WHAT YOU WILL DO:
Copy out the lines below word for word, leaving out the pictures.
··· DATASET RECORDS ···
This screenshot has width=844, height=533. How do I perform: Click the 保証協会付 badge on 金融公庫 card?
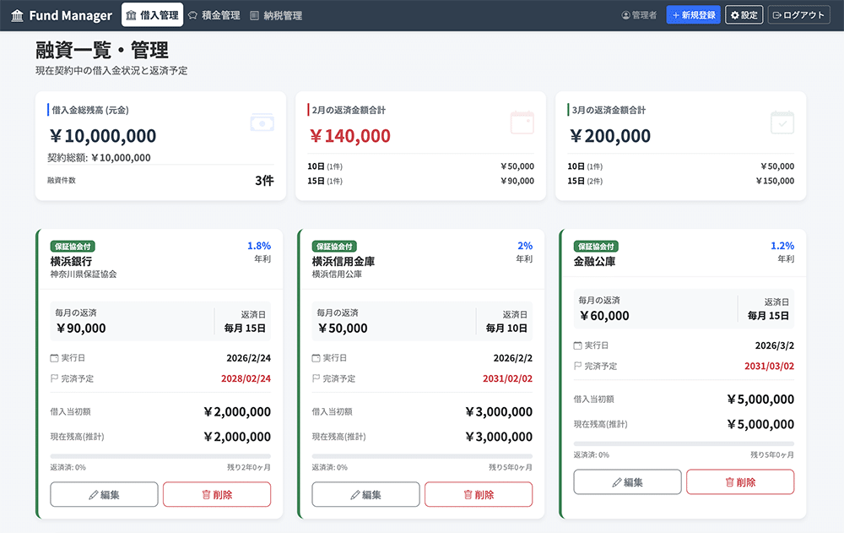[595, 247]
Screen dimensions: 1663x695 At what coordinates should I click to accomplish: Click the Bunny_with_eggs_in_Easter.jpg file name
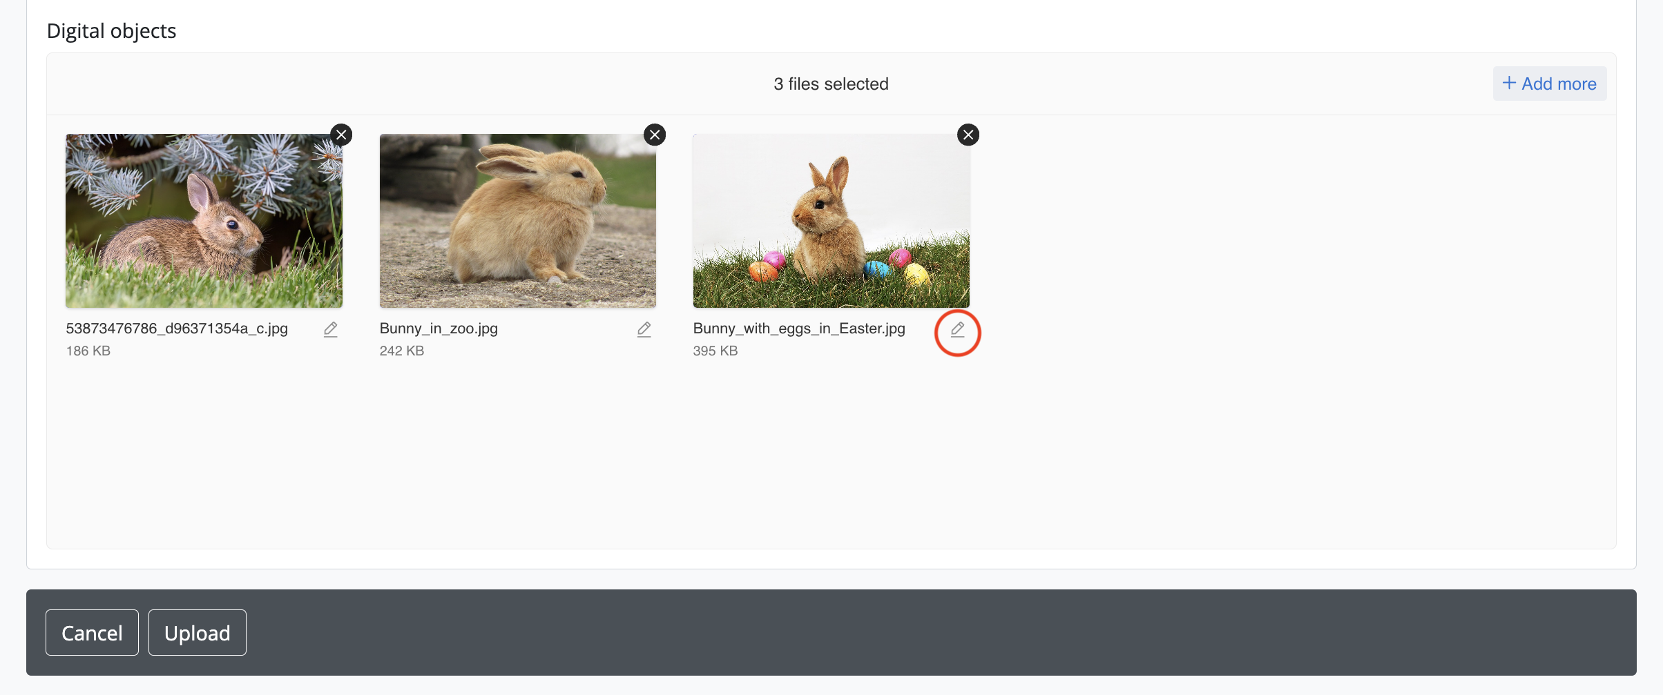(x=799, y=329)
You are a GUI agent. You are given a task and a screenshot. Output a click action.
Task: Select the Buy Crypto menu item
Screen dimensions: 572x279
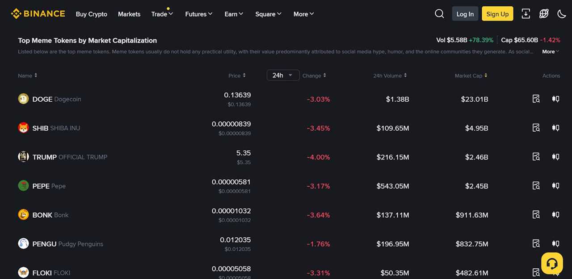[x=91, y=14]
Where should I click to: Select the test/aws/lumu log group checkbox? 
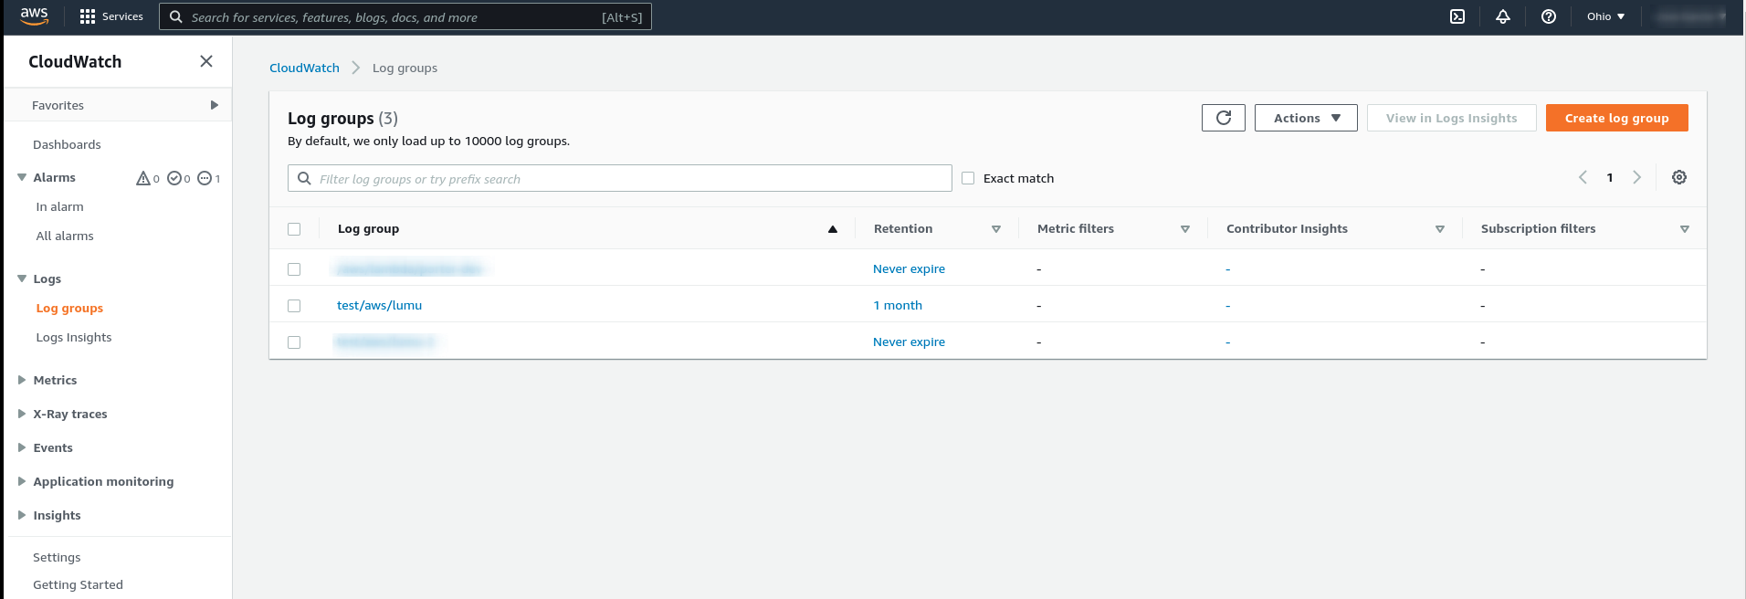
···
OUTPUT OF THE TASK:
This screenshot has width=844, height=533. How do I perform: Click the 保証協会付 badge on 金融公庫 card?
[595, 247]
Screen dimensions: 1663x695 At what coordinates should I click to accomplish: Click the Bunny_with_eggs_in_Easter.jpg file name
(x=799, y=329)
You are a GUI agent. You are given a task and a screenshot. Output a click action.
Task: Select the Buy Crypto menu item
Screen dimensions: 572x279
[x=91, y=14]
Where should I click to: Select the test/aws/lumu log group checkbox? 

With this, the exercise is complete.